What the task asks => In the listing below, print exactly the lines between the line holding "View More Experts (1342, 255)" and the line holding "EXPERTS (1016, 157)", inclusive, and no more.

Information =>
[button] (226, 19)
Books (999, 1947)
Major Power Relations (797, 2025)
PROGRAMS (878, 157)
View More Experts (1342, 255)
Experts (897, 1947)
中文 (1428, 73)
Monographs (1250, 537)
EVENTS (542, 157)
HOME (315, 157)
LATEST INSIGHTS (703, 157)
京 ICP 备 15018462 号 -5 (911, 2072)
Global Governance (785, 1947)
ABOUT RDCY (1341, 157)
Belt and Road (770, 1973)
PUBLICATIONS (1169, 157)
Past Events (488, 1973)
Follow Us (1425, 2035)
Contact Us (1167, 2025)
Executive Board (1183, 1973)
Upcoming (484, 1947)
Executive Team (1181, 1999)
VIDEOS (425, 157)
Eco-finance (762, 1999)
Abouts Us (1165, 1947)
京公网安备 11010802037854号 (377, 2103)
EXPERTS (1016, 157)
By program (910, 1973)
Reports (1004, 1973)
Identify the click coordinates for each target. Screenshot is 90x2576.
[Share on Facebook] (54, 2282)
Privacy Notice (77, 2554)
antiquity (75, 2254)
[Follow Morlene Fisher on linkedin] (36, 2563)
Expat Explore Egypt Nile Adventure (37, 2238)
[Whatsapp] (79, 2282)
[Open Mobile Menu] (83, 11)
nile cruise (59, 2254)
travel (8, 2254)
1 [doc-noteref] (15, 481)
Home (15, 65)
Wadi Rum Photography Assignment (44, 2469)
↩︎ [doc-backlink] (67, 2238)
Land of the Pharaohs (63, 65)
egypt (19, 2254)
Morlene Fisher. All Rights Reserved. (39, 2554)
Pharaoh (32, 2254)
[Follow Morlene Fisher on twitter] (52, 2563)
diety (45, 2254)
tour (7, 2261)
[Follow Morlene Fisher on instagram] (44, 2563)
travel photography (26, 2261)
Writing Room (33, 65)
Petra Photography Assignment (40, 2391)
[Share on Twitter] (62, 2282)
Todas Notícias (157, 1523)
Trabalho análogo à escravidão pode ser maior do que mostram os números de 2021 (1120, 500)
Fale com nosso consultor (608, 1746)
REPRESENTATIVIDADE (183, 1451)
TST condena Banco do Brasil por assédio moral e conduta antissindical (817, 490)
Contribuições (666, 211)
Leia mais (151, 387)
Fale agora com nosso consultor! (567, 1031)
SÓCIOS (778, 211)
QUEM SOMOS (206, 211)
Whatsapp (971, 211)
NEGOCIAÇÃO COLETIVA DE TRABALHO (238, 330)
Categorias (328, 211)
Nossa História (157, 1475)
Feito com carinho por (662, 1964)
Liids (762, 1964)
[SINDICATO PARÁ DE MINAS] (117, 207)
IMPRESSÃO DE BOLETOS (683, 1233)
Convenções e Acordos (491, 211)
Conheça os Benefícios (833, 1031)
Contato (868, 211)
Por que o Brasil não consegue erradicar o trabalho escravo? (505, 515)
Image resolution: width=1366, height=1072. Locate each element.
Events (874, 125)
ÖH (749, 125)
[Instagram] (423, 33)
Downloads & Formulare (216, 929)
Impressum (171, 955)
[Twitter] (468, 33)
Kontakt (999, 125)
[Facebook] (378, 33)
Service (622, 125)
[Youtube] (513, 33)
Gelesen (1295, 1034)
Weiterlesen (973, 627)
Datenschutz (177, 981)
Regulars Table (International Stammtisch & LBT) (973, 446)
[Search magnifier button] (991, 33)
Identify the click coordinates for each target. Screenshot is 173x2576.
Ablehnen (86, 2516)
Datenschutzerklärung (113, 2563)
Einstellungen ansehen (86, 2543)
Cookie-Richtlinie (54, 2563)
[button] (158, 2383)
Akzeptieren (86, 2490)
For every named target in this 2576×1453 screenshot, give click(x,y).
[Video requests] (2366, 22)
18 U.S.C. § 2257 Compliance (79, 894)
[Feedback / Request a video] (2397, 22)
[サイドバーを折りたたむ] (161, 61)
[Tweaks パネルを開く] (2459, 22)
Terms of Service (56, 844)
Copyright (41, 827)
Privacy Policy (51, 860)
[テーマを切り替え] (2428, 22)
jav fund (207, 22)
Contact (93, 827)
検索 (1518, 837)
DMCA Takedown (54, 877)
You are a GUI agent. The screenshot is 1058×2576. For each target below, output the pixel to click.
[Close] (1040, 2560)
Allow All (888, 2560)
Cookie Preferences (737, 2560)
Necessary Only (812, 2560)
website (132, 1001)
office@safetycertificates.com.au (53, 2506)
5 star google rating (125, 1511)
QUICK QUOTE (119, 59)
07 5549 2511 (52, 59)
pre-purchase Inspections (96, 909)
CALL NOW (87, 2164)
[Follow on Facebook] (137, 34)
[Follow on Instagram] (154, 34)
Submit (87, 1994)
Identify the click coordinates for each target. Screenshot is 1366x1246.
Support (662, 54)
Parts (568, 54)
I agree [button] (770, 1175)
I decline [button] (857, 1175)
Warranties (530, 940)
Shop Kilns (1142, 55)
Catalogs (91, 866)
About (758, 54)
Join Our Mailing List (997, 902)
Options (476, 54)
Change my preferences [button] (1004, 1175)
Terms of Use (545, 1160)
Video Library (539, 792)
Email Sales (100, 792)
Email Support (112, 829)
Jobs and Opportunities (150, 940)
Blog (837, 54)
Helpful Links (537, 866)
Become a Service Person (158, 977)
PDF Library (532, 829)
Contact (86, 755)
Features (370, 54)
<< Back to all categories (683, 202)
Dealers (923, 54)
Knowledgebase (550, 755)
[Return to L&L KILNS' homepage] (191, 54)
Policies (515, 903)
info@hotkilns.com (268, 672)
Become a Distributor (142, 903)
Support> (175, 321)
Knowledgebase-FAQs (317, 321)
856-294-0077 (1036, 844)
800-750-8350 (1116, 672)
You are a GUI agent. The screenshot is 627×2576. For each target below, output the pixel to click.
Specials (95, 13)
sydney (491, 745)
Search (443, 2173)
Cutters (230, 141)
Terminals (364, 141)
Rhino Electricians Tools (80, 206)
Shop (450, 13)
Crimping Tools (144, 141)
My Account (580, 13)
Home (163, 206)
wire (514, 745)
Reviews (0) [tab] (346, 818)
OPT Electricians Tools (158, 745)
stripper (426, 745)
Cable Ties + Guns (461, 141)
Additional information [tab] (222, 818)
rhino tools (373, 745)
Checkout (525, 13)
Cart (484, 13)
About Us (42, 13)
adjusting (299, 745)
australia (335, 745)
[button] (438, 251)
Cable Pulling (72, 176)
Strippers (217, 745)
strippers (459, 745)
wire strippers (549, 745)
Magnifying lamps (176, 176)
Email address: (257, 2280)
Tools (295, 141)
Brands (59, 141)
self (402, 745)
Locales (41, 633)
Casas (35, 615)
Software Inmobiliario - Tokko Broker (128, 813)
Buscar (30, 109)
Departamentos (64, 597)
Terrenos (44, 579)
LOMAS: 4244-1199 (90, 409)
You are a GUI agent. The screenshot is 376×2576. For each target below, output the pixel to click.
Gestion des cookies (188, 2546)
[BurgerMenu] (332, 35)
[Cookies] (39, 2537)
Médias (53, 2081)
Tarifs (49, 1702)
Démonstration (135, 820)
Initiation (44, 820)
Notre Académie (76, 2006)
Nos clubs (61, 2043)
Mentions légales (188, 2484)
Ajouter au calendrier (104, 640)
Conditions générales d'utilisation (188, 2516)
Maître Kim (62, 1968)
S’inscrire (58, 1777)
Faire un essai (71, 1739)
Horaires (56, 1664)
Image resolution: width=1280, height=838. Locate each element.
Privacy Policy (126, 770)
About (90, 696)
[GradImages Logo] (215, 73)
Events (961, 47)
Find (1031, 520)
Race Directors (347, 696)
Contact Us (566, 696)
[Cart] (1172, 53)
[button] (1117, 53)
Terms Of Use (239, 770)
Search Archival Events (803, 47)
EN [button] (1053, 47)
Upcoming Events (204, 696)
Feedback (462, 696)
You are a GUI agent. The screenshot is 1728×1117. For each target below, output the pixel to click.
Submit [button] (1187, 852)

Response area =>
View More Experts (1342, 255)
Experts (897, 1947)
中文 (1428, 73)
Monographs (1250, 537)
EVENTS (542, 157)
HOME (315, 157)
LATEST INSIGHTS (703, 157)
京 ICP 备 15018462 号 -5 (911, 2072)
Global Governance (785, 1947)
ABOUT RDCY (1341, 157)
Belt and Road (770, 1973)
PUBLICATIONS (1169, 157)
Past Events (488, 1973)
Follow Us (1425, 2035)
Contact Us (1167, 2025)
Executive Board (1183, 1973)
Upcoming (484, 1947)
Executive Team (1181, 1999)
VIDEOS (425, 157)
Eco-finance (762, 1999)
Abouts Us (1165, 1947)
京公网安备 11010802037854号 (377, 2103)
EXPERTS (1016, 157)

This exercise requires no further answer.